Coalitions: A Model for Meaningful Engagement

The task of mobilizing churches and leaders for the sake of Jesus to our world is huge! Yet it is simpler today than in other eras because of: 1) globalization – the world is smaller (via technology, travel and social networking) and 2) collaboration – the atmosphere of work is in teams and groups together.

EncompassIn my role with Encompass World Partners, we want to leverage a new model of engaging our world. We want to see leaders, churches and ministries working together to get the Gospel to the least-reached on our globe. Below is a brief outline of what we are calling coalitions.

Coalitions:
A model for meaningful engagement

Definition
A coalition is covenant group of churches, leaders or ministries
cooperating in joint action together for a common purpose.

Values

1. Focus on Collaborative Mission
Coalitions are created to meet needs, whether spiritual or material. Members of coalitions understand that they are a joining an action group that shares a common commitment to pool resources to achieve a specific purpose. While reflection and discussion are an important element in developing appropriate responses to needs, members understand that they are working together to do ministry in viable and meaningful ways.

2. Submit to the Guidance of the Holy Spirit
Above all, Coalitions recognize the Lordship of Jesus Christ and the vital role of the Holy Spirit. Toward that end, the members of Coalitions commit to prayer that leads to vision that leads to risk-taking faith. Coalitions must be birthed in prayer, their goals must be forged in the crucible of prayer, their members must be selected as a result of prayer, and their actions must arise from an ongoing commitment to prayer.

3. Build upon Mutual Trust
“Can two walk together if they are not in agreement?” asked the prophet Amos. Teamwork is essential to any meaningful spiritual endeavor, and building the trust needed for effective teamwork requires a ongoing commitment to walk in the Spirit, to listen to our brothers and sisters, and to submit to one another out of love for Christ. Members of Coalitions are willing to invest the relational time required to develop mutual trust.

4. Organize around Gifts and Experience
When Christ places us in his body, we acknowledge that he is our head, and that we flourish in an interdependent relationship in which unity and diversity are encouraged and valued. In the same way, Coalitions embrace the fact that their members come to the table with a variety of gifts and ministry experiences. Coalitions should define the roles of leaders and members in such a way as to value experience and provide opportunities to exercise spiritual gifts.

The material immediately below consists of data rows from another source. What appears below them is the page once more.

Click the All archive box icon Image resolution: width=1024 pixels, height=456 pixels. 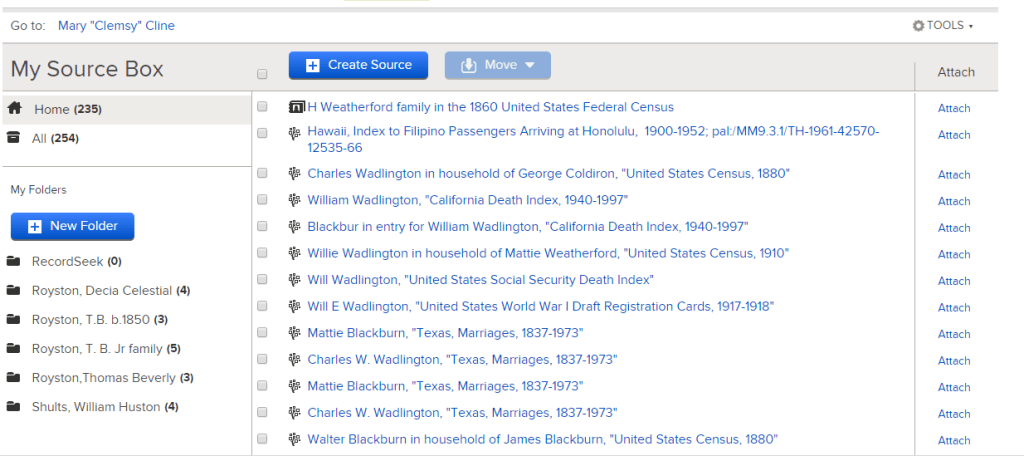[x=13, y=138]
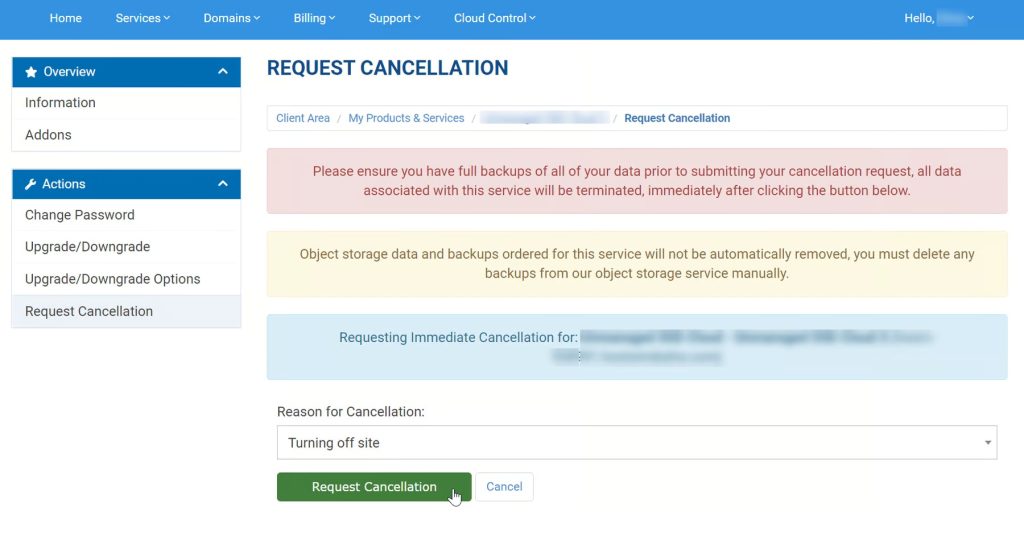Open the Cloud Control menu
Image resolution: width=1024 pixels, height=536 pixels.
(x=494, y=18)
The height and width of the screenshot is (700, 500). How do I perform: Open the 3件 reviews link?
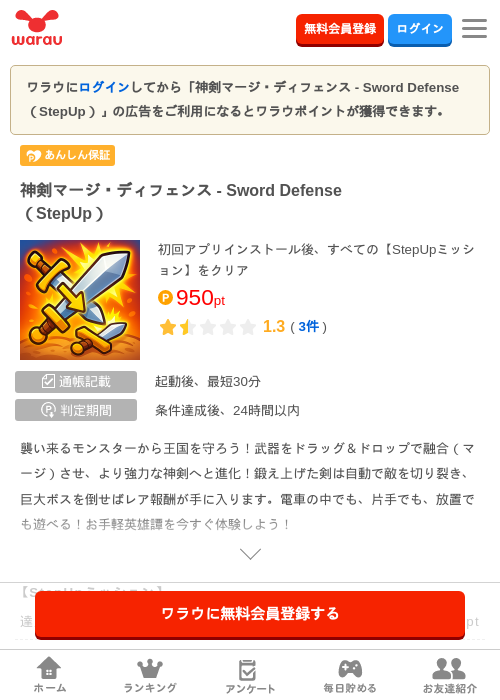click(x=308, y=327)
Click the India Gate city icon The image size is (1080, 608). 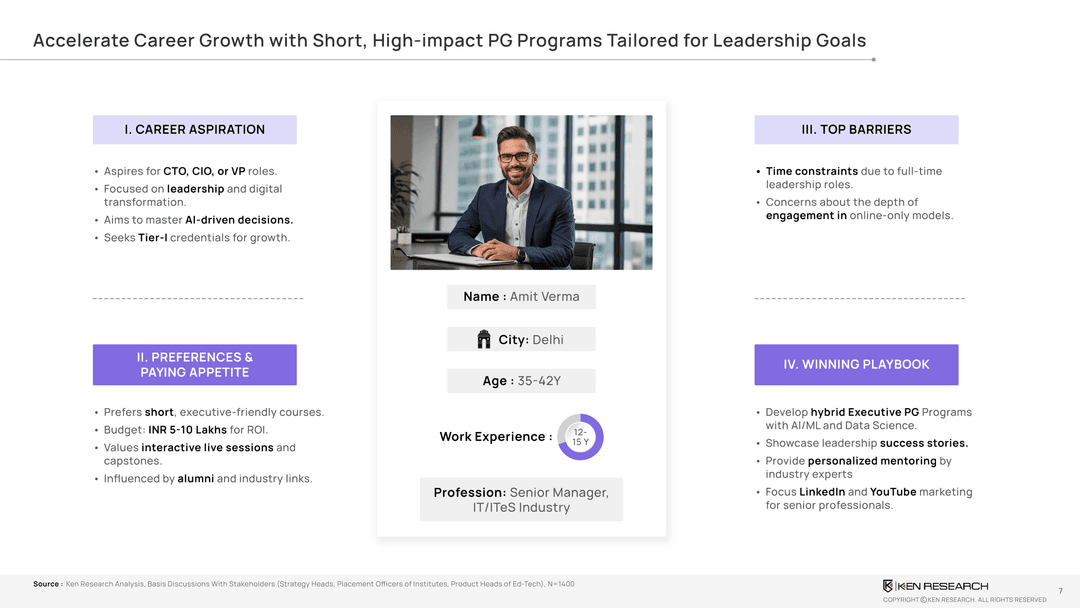point(484,340)
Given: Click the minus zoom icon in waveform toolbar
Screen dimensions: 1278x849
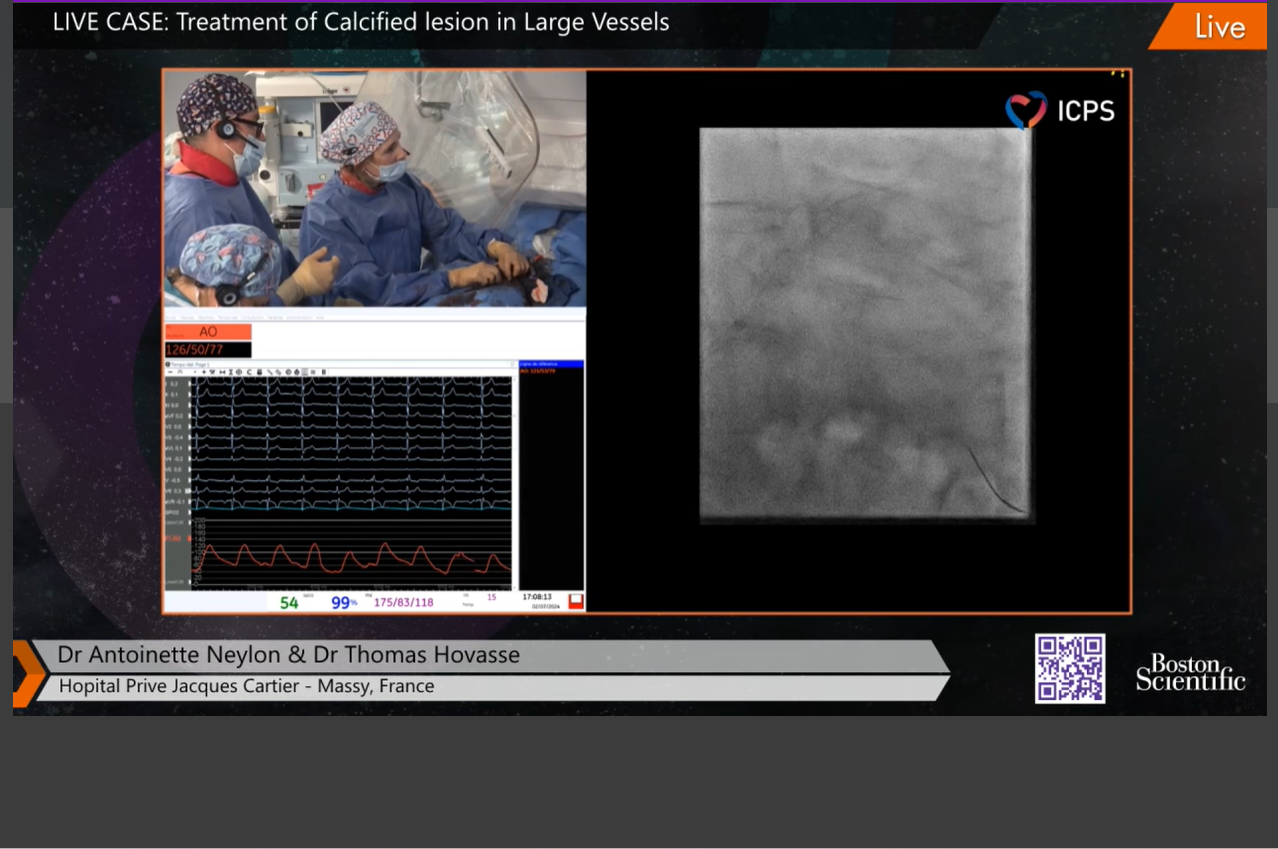Looking at the screenshot, I should coord(170,372).
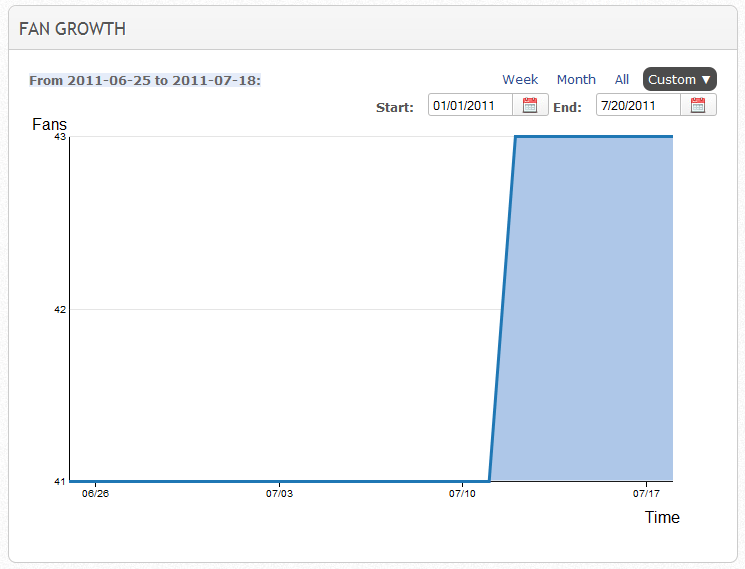This screenshot has height=569, width=745.
Task: Click the 07/03 x-axis tick label
Action: click(279, 493)
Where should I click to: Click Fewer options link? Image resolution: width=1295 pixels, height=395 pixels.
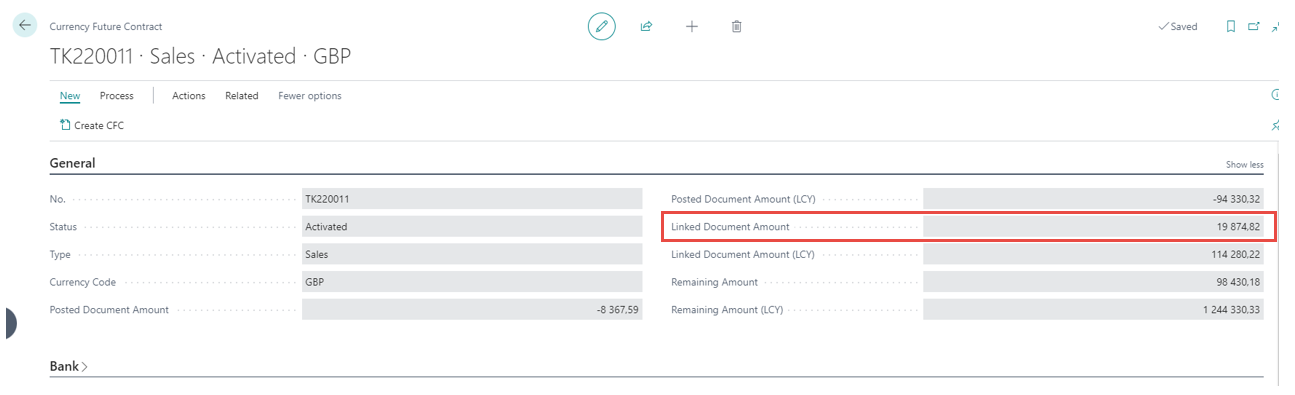tap(310, 96)
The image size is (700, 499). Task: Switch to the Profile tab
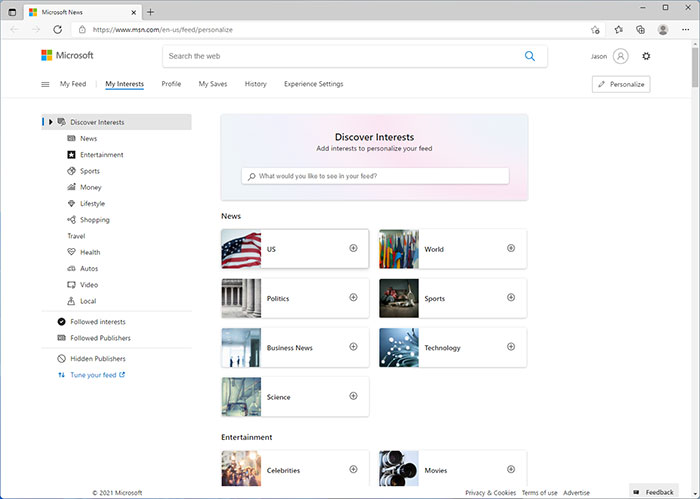pos(171,84)
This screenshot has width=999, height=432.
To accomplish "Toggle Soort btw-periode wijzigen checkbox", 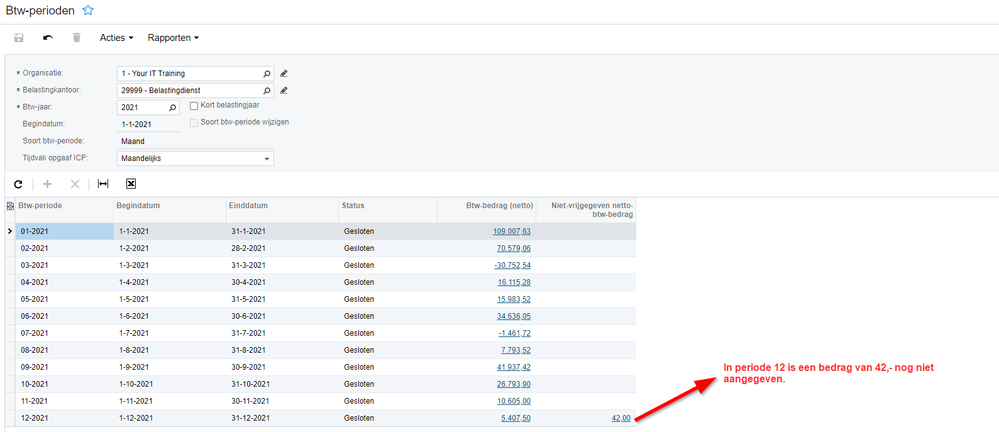I will pyautogui.click(x=194, y=122).
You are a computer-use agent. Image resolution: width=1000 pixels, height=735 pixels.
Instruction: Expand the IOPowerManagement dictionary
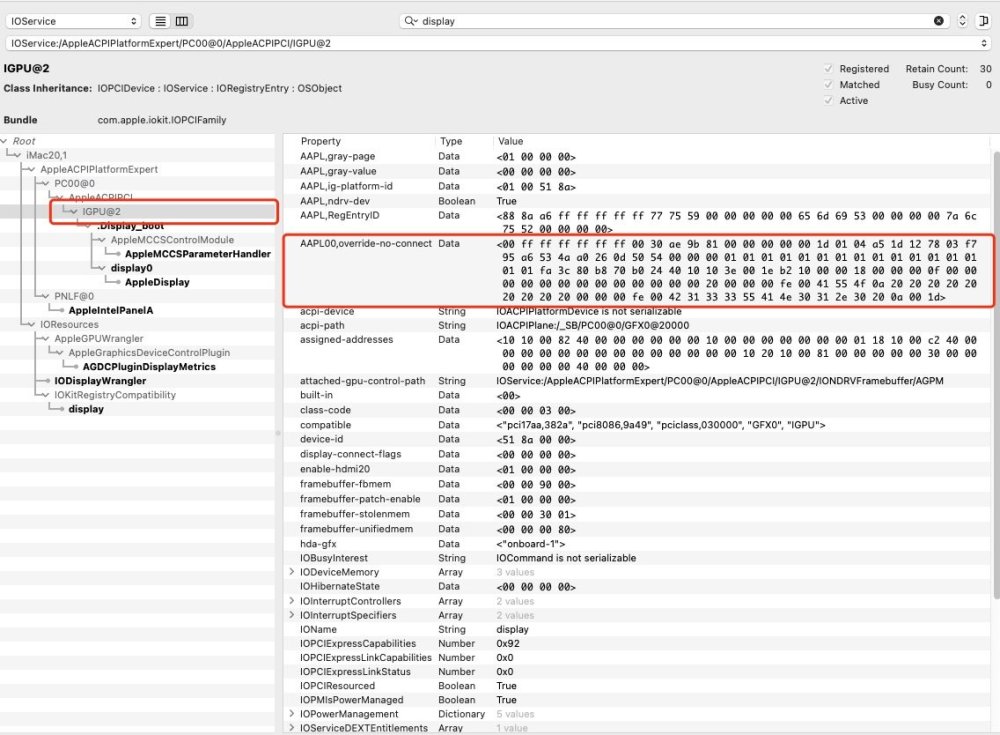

5. Commit to Sound Missiology and Cross-cultural Sensitivity
In the crucible of its successes and failures, the modern missions movement is creating a wealth of principles and practical resources. Coalitions should build upon this reservoir of knowledge and experience to ensure that their efforts reflect ‘best practices’ in the mission world and sensitivity to local cultures. Since most Coalitions will consist of partners from more than one cultural context, it is essential that members avoid superimposing their cultural values on others.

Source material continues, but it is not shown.